== Data shown ==

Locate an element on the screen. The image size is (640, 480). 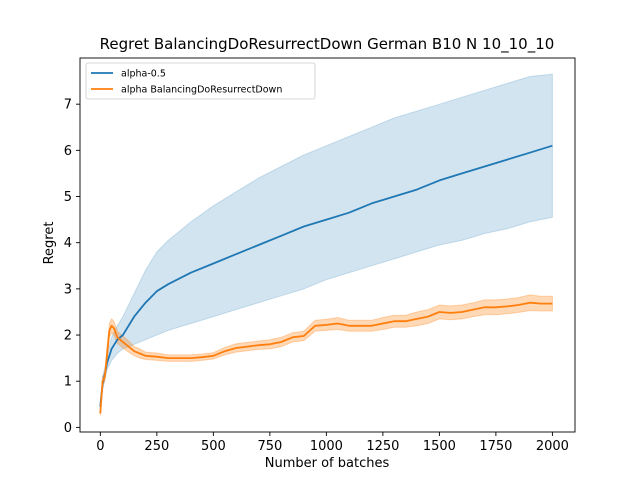
y-tick-label: 4 is located at coordinates (68, 244).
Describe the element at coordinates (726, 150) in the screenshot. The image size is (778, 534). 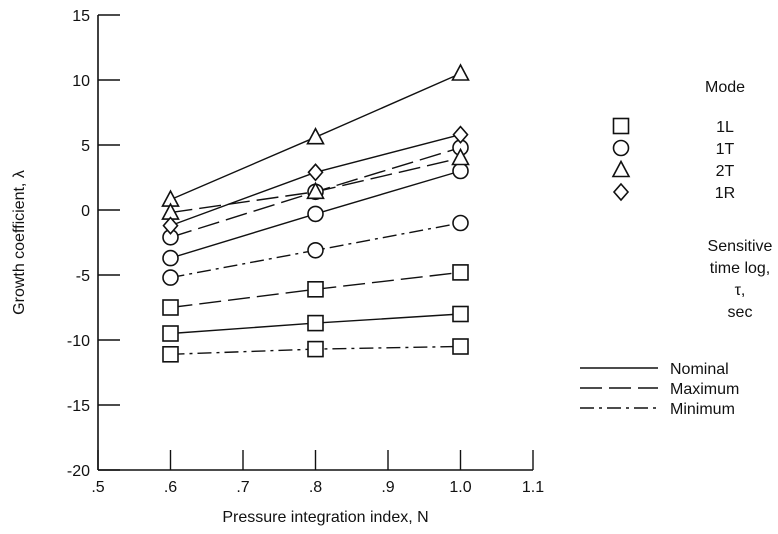
I see `legend-mode-label: 1T` at that location.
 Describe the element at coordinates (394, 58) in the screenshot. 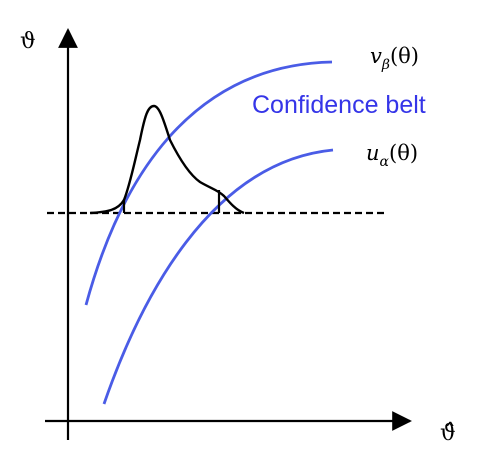

I see `upper-curve-label: vβ(θ)` at that location.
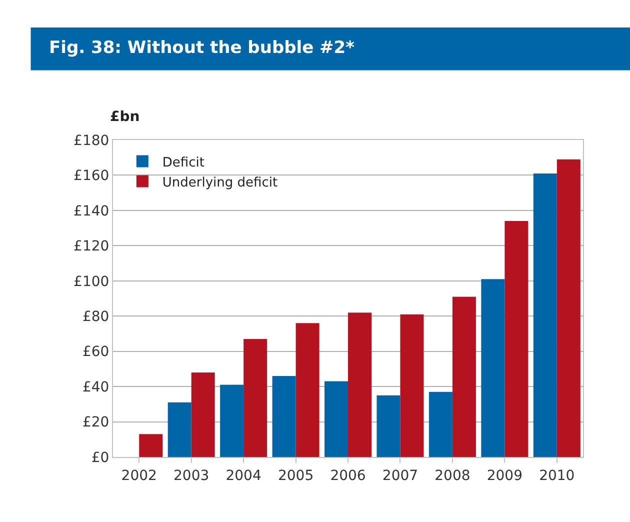  I want to click on y-tick-label: £20, so click(96, 422).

===

§ Exercise brief
Reproduce all of the entries above word for word, omitting the pictures.

§ Result below
Locate an element on the screen. The image size is (640, 480). 
y-tick-label: 4 is located at coordinates (68, 244).
Describe the element at coordinates (726, 150) in the screenshot. The image size is (778, 534). 
I see `legend-mode-label: 1T` at that location.
 Describe the element at coordinates (394, 58) in the screenshot. 

I see `upper-curve-label: vβ(θ)` at that location.
  I want to click on y-tick-label: £20, so click(96, 422).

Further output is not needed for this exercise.